Avenanthramides were extracted by sonication (WUC-D10H; DAIHAN Scientific, Wonju, Korea) for 20 min from 0.1 g of sample (FW) in 1 mL of 80% (v/v) methanol at 50 °C. Following centrifugation at 11,000 rpm for 5 min, the supernatants were air-dried by nitrogen evaporation (N-EVAP 111; Organomation Associates, Inc., Berlin, MA, USA). The residue was dissolved in 200 μL of 80% methanol and filtered through a 0.2 μm PTFE membrane [34]. HPLC analysis was performed at 30 °C using an Agilent 1260 system equipped with a quaternary pump, a ZORBAX SB-C18 column (5 μM, 4.6 × 150 mm), and photodiode array detector (Agilent Technologies, Santa Clara, CA, USA). The mobile phase comprised buffer A (H2O with 5% acetonitrile and 0.1% formic acid) and buffer B (acetonitrile with 0.1% formic acid). A gradient in B of 13% to 30% over 30 min at a flow rate of 1 mL/min was employed [22] with an injection volume of 5 μL and a detection wavelength set to 340 nm. Standard avenanthramides purchased from Sigma-Aldrich (St. Louis, MI, USA) (#30366, Avn A; #93105, Avn B; and #36465, Avn C) were used for identification and quantification.

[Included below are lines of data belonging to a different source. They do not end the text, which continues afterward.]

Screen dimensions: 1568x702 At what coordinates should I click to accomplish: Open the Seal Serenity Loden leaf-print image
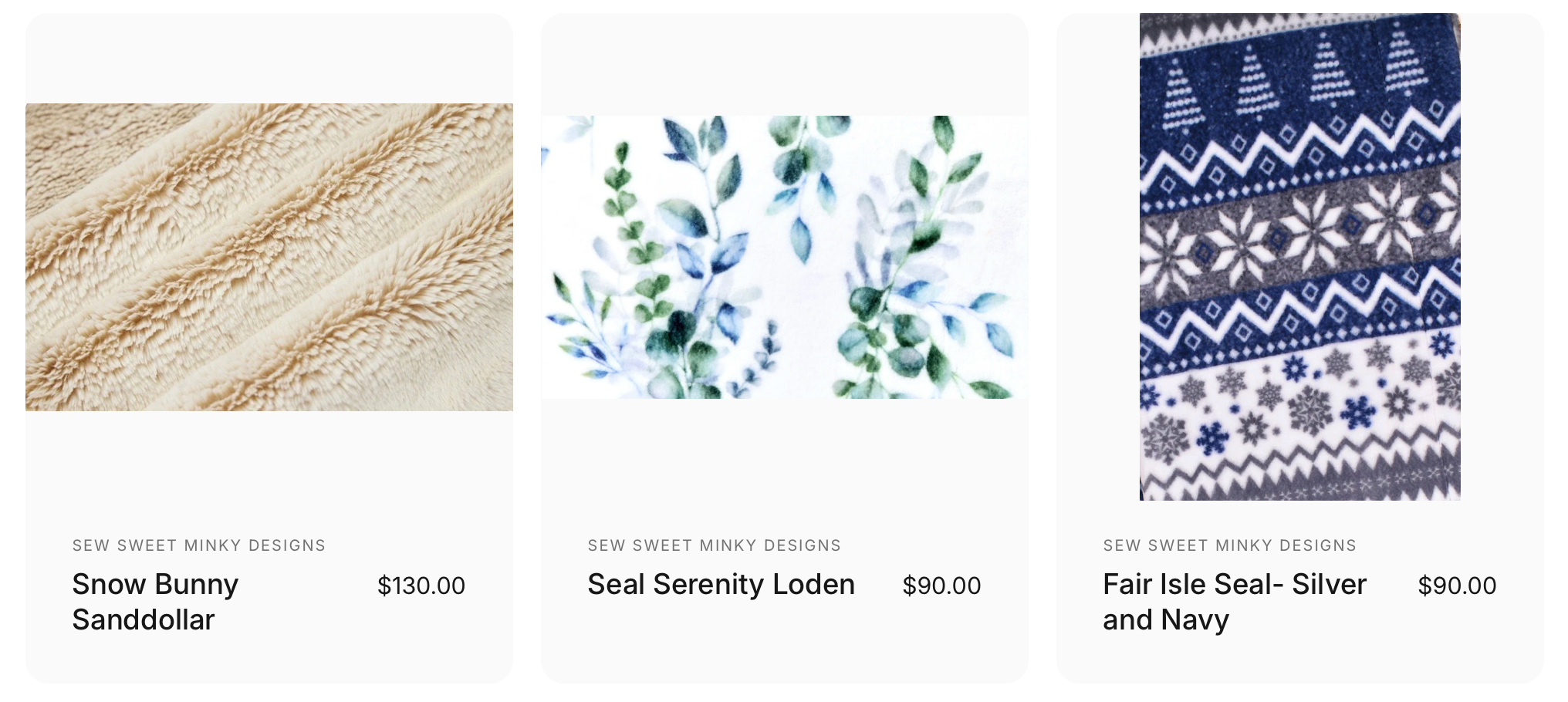pos(784,257)
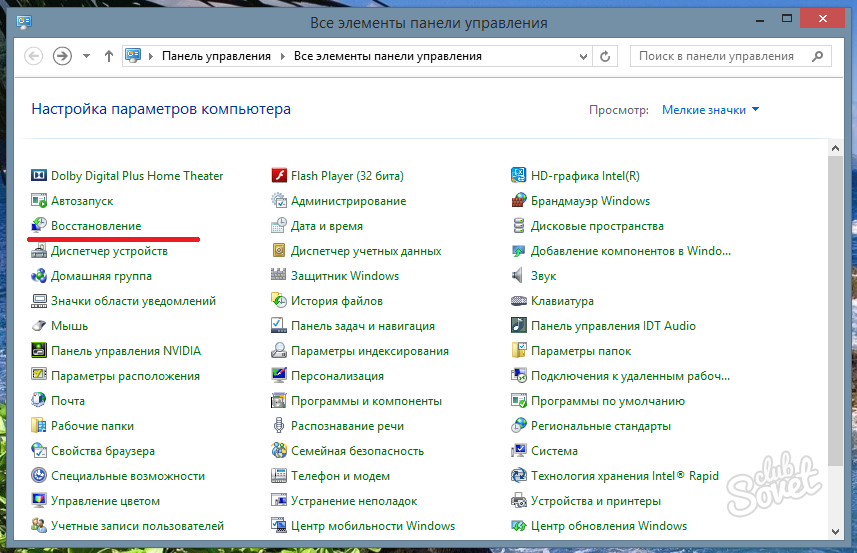857x553 pixels.
Task: Click the Все элементы панели управления breadcrumb
Action: coord(387,57)
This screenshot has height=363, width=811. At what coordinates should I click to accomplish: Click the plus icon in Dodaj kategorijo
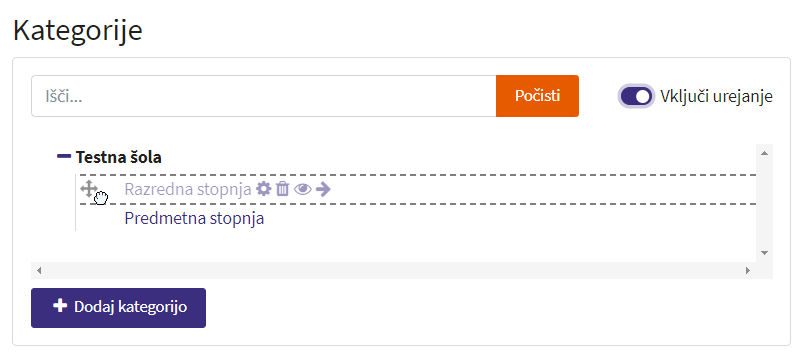(x=60, y=306)
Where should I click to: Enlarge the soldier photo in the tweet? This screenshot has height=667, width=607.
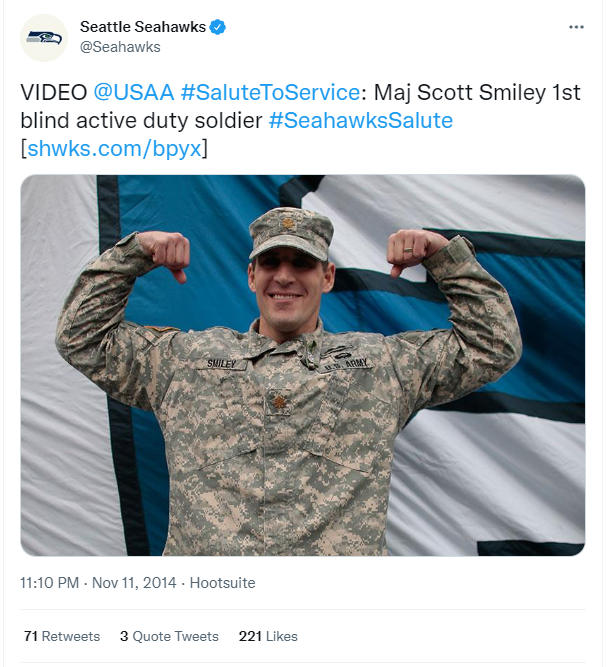click(302, 365)
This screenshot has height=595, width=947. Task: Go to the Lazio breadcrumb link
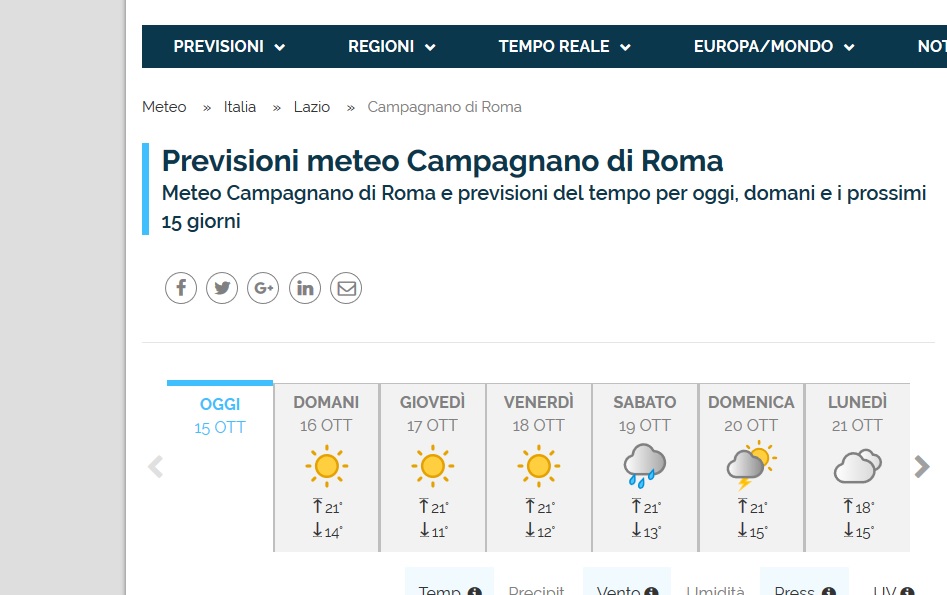pyautogui.click(x=312, y=107)
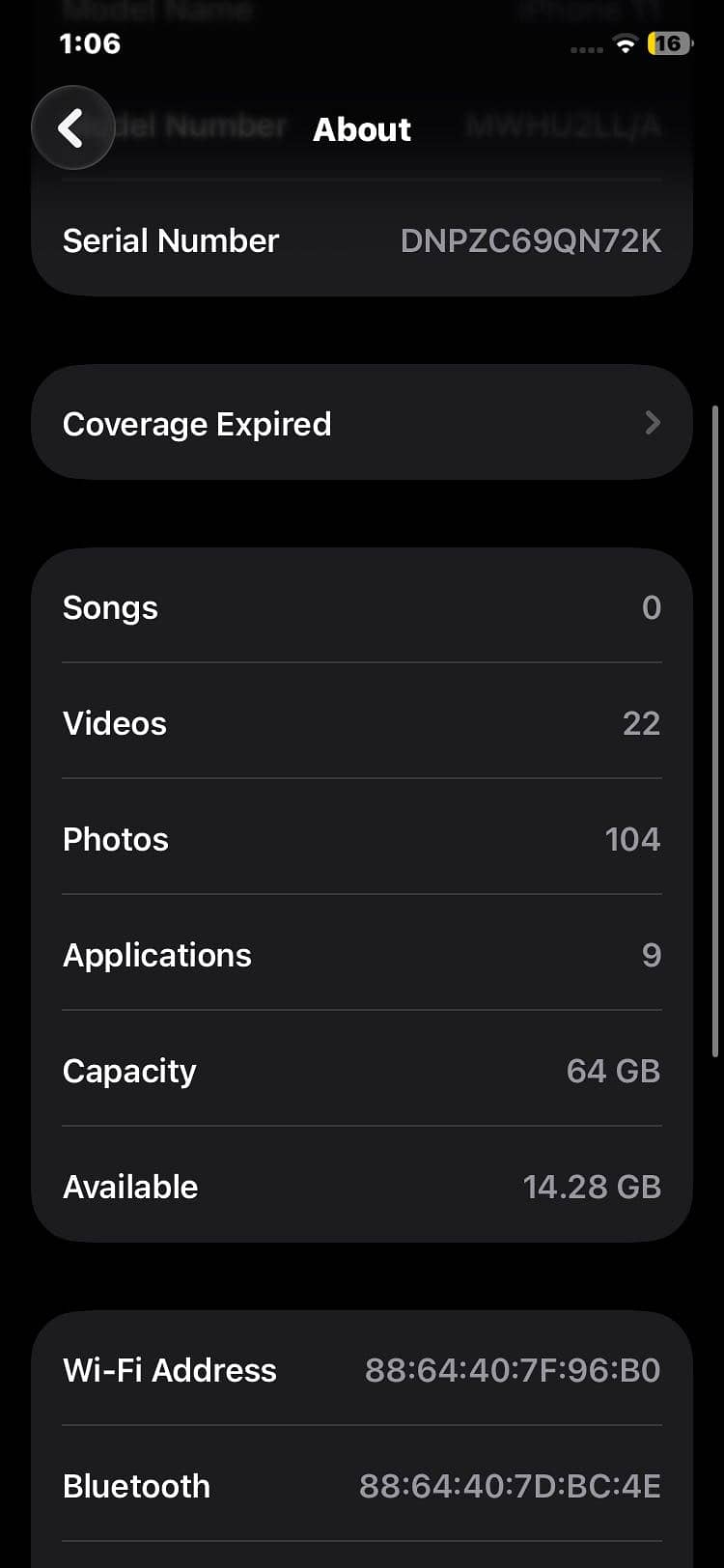This screenshot has width=724, height=1568.
Task: Select the Serial Number row
Action: [x=362, y=240]
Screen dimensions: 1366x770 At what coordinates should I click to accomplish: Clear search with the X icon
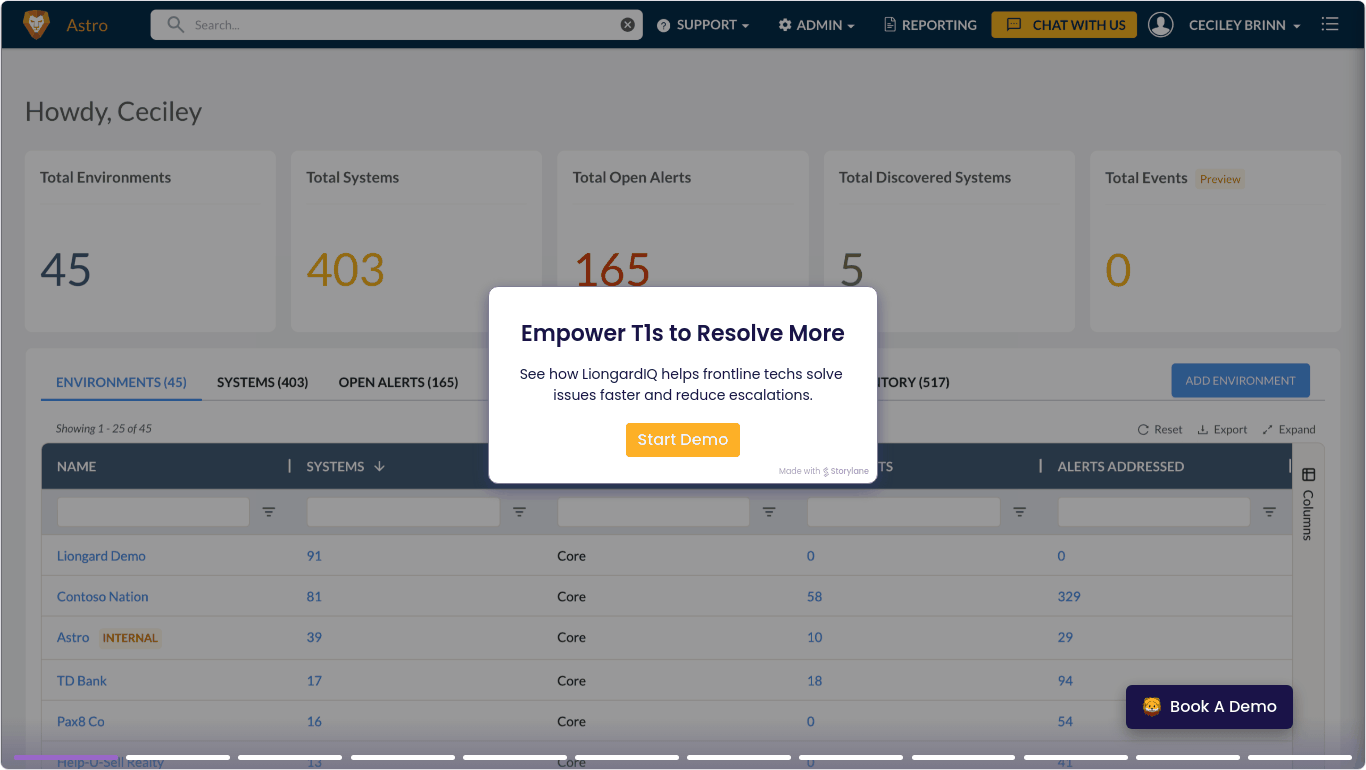click(x=627, y=25)
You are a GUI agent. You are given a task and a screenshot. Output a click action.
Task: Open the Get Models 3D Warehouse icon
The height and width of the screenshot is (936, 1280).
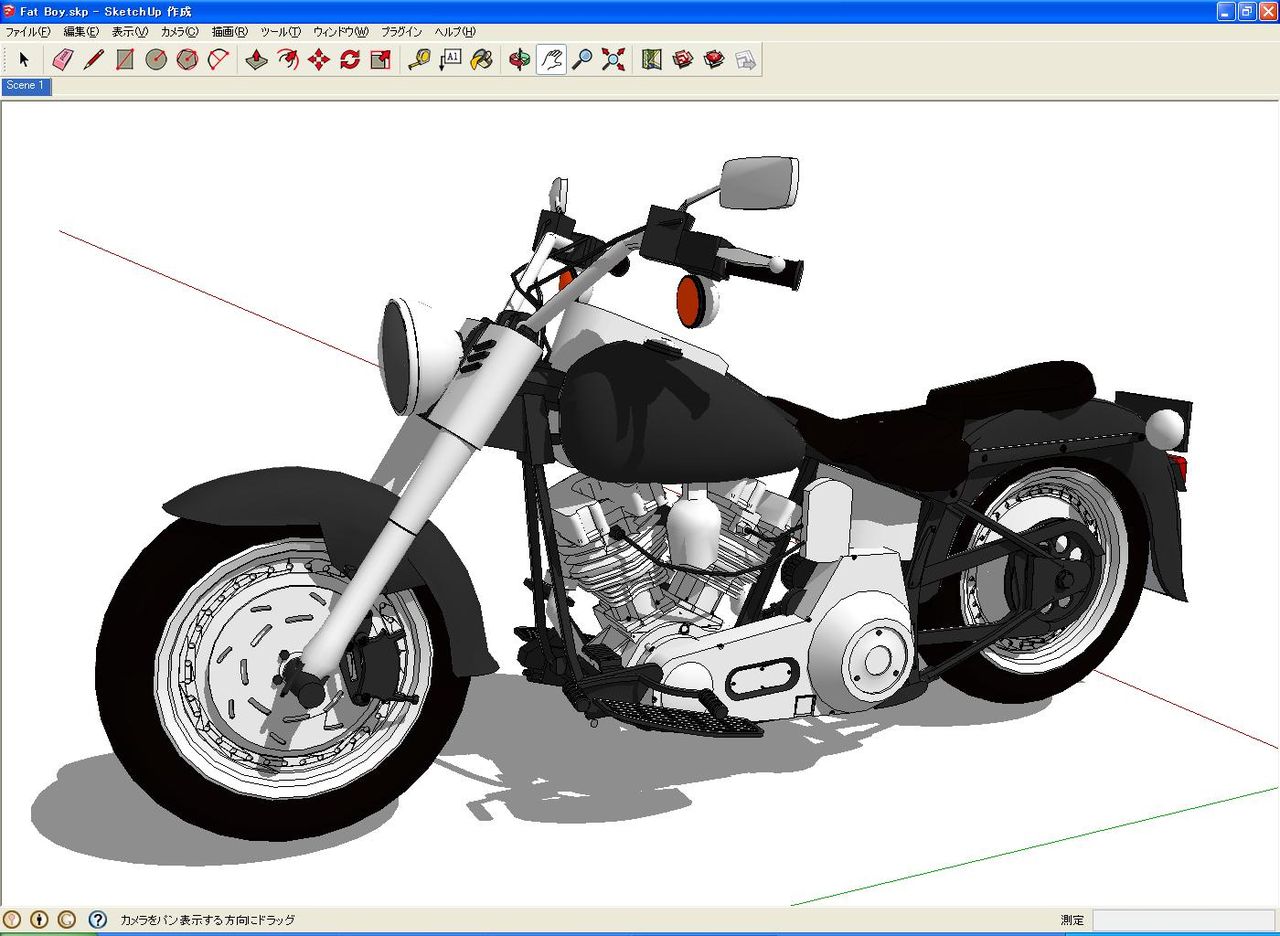(683, 60)
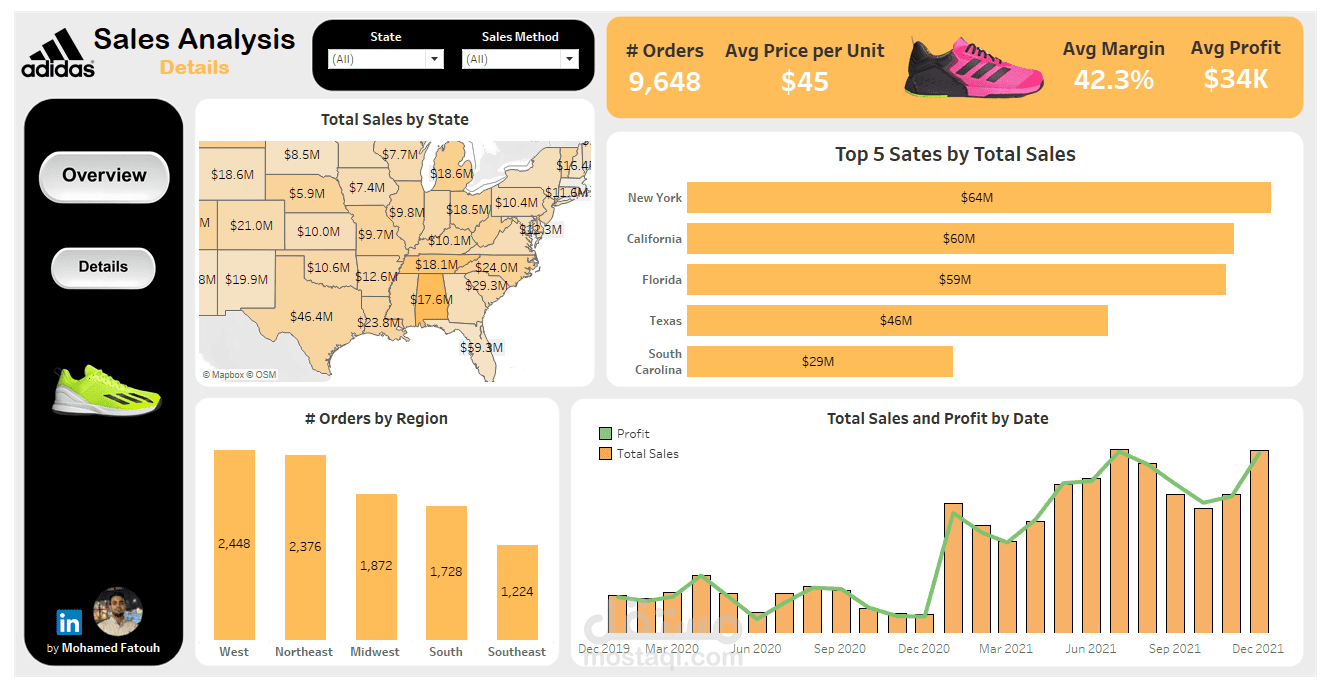Select the West region orders bar
Screen dimensions: 1328x685
234,545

4.4. RNA Extraction and qRT-PCR Analysis

Harvested oat samples of whole seedlings or each organ (leaf, grain, and root) were finely ground using a mortar and pestle with liquid nitrogen. Total RNA was extracted via a modified version of the method described by Porebski et al. [41] using cetyltrimethylammonium bromide (Intron Biotechnology, Seongnam, Korea) and an RNA extraction kit (QIAGEN, Hilden, Germany). RNA concentration and purity were estimated by spectrophotometry (Nanodrop NS-11; DeNovix, Wilmington, DE, USA). qRT-PCR analysis was performed using an iQ SYBR Green supermix reagent (Bio-Rad Laboratories, Hercules, CA, USA) on a CFX96 real-time PCR system (Bio-Rad Laboratories). Specific primers (Table S1) were designed, as described by Yang et al. [8]. The reactions were subjected to an initial denaturation step at 95 °C for 15 min, followed by 40 cycles of denaturation at 95 °C for 20 s and annealing at 60 °C for 40 s, with melting curve analysis performed within the same tube or plate. Transcript levels were calculated by normalization against AsActin (KP257585) as a reference control. Relative changes in gene-expression levels were determined by the 2−ΔΔCt method [42].

4.5. Statistical Analysis

Data were analyzed using SPSS (v.22.0; IBM Corp., Armonk, NY, USA). One-way analysis of variance was performed and followed by Tukey’s multiple range post hoc test to compare data among experimental groups. Comparisons of the mean values between two groups were performed using Student’s t-tests. All values are expressed as the mean ± standard deviation of triplicate experiments, and a p value < 0.05 was considered statistically significant.